To see the Clock you need to start at dawn, like any pilgrimage. Once you arrive at its hidden entrance in an opening in the rock face, you will find a jade door rimmed in stainless steel, and then a second steel door beyond it. These act as a kind of crude airlock, keeping out dust and wild animals. You rotate its round handles to let yourself in, and then seal the doors behind you. It is totally black. You head into the darkness of a tunnel a few hundred feet long. At the end there’s the mildest hint of light on the floor. You look up. There is a tiny dot of light far away, at the top of top of a 500 foot long vertical tunnel about 12 feet in diameter. There is stuff hanging in the shaft.
And they said to one another, “Come, let us make bricks, and burn them thoroughly.” And they had brick for stone, and bitumen for mortar. 4Then they said, “Come, let us build ourselves a city and a tower with its top in the heavens, and let us make a name for ourselves, lest we be dispersed over the face of the whole earth.” (Genesis 9:3-4)
The first part of the Clock you encounter on the ascent up the spiral staircase is the counterweights of the Clock’s drive system. This is a huge stack of stone disks, about the size of a small car, and weighing 10,000 pounds. Depending on when the clock was last wound, you may have to climb 75 feet before you reach the weights.
You keep climbing. For the next 70-80 feet of ascent you pass 20 huge horizontal gears (called Geneva wheels), 8 feet in diameter, each weighing 1,000 pounds. This is the mechanical computer that calculates the over 3.5 million different melodies that the chimes will ring inside the mountain over the centuries.

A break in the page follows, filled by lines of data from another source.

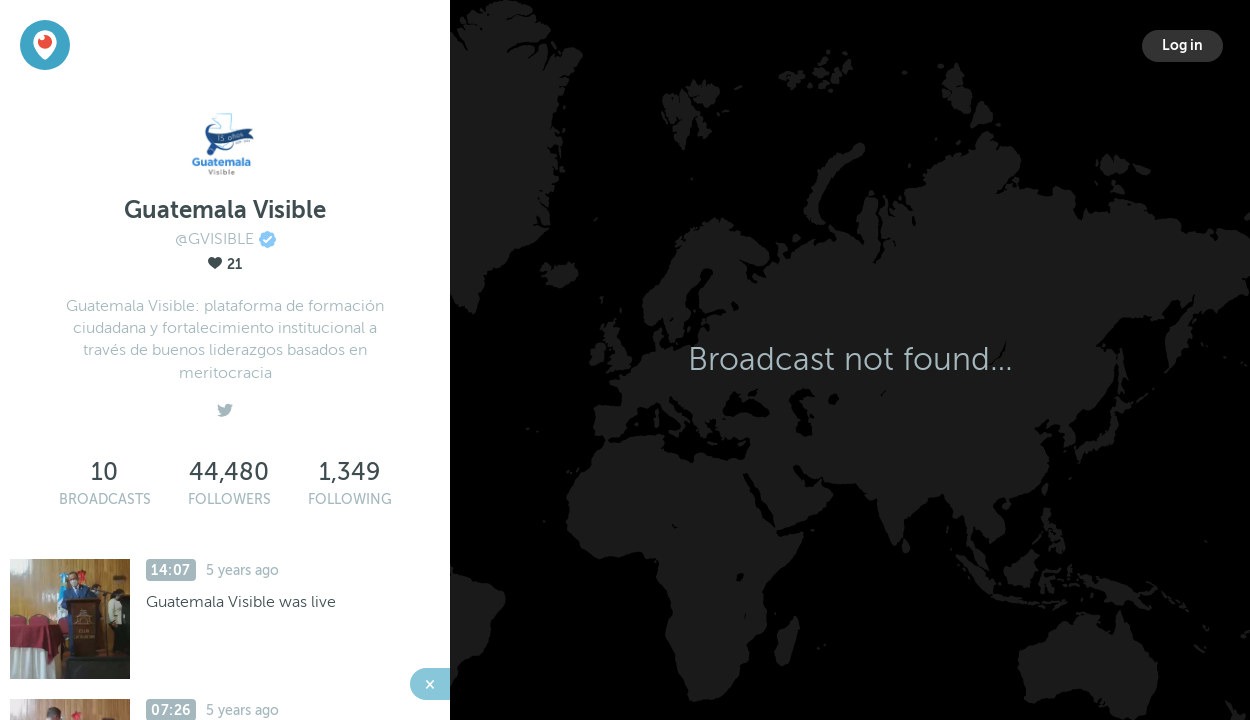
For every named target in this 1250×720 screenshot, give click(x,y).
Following (350, 499)
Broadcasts (105, 499)
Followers (229, 499)
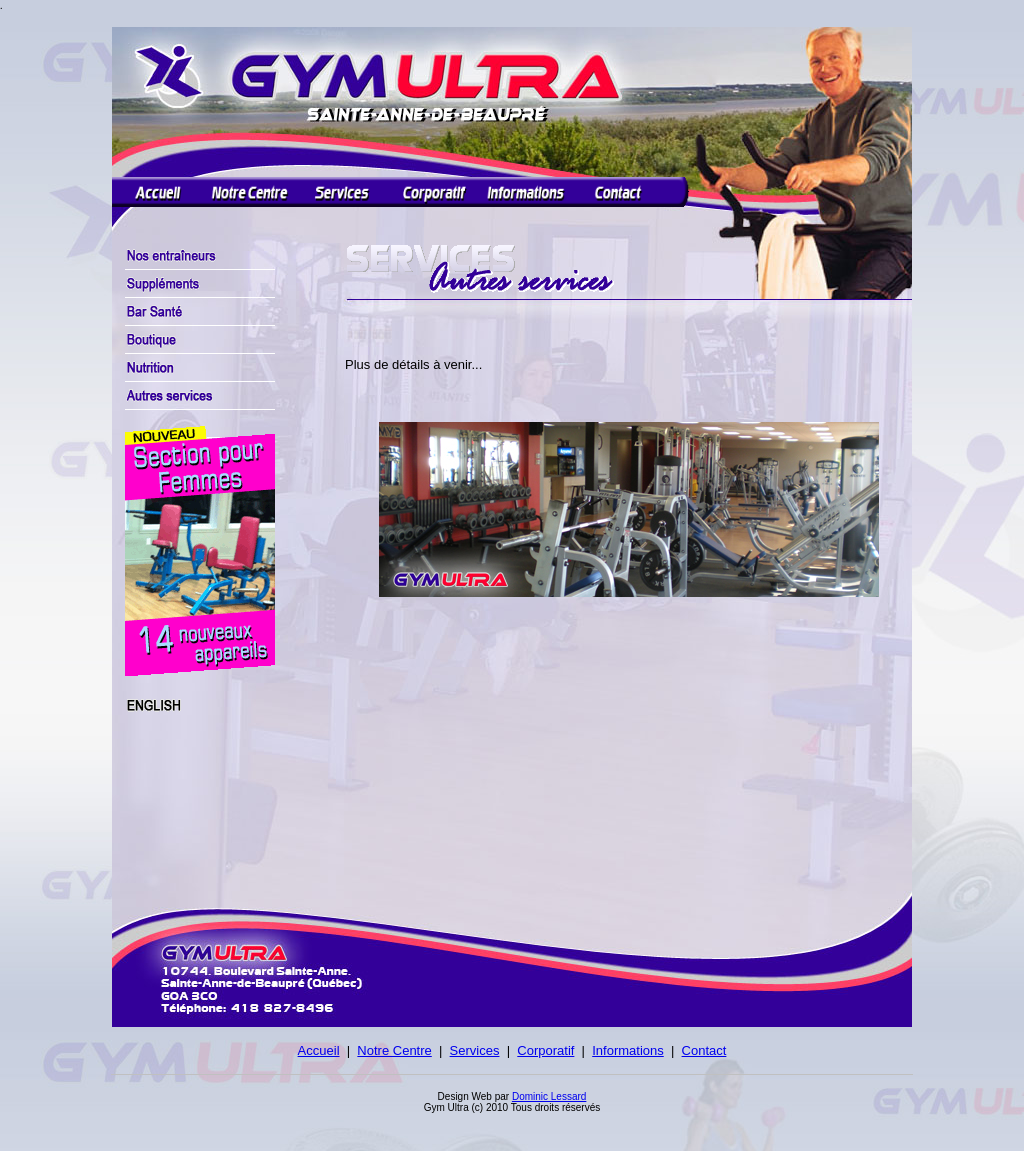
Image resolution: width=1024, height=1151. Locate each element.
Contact (704, 1050)
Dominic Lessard (549, 1096)
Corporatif (545, 1050)
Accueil (319, 1050)
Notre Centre (394, 1050)
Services (475, 1050)
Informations (628, 1050)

And the LORD came down to see the city and the tower, which the children of man had built. 6And the LORD said, “Behold, they are one people, and they have all one language, and this is only the beginning of what they will do. And nothing that they propose to do will now be impossible for them. 7Come, let us go down and there confuse their language, so that they may not understand one another’s speech.” (Genesis 9:5-7)

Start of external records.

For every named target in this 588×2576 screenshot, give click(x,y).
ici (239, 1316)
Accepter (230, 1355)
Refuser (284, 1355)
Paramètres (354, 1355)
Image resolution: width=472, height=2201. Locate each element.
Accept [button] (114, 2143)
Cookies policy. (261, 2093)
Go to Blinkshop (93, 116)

This is what happens when man worships created things instead of the Creator. Man has an inherent notion of time. Man knows he is in a great slip-stream current of time, connected to those who have passed before us and linked to those yet to come. That is because God has put eternity into man’s heart. (Ecclesiastes 3:11). Man seeks the great questions, desires to know the end of things, wants to achieve greatness under the sun- or on the plains of Shinar.
The 10,000 year clock’s design and these beginning moments of its construction are truly remarkable. That men could design such a thing does seem to indicate a nearly bottomless well of capacity for accomplishment. Yet man’s capacity is only as deep or as long as the Holy God allows it, as we know the end of the story of the Tower of Babel. What the 10,000 year clock really is, is a monument to man. What a shame to use all that money, time, skill, and labor for something that is really an ode to man.
What blessings he has given us to enter His courts and see the angelic beings with wheels within wheels, TRUE machinery that lasts ten thousand upon tens of thousands of years, eternities. What greatness He has bestowed on us to hear the trumpet and harps and worship songs that are the chimes of heaven.
In Jesus we have the eternal questions answered. We know that we know we are in His slip-stream of time and in the current that is endless and infinite. We know we are good ancestors because He is our father, the root ancestor, having in us His greatness. Apart from Him we can do nothing, but in Him we can do whatever His will allows and sustains in us to do. From man’s perspective, the clock in the mountain in West Texas is a remarkable thing. It really is. Personally, I’m in awe of it and wonderstruck at the men who are creating it. From God’s perspective it is a mote on a gnat on a flea. My true awe is of the God who invented time. What a blessing He gave His children the eternal answers. We do not have the restlessness of clockmakers, but possess an eternal peace. In Him, in heaven, there is no time, and no need for clocks.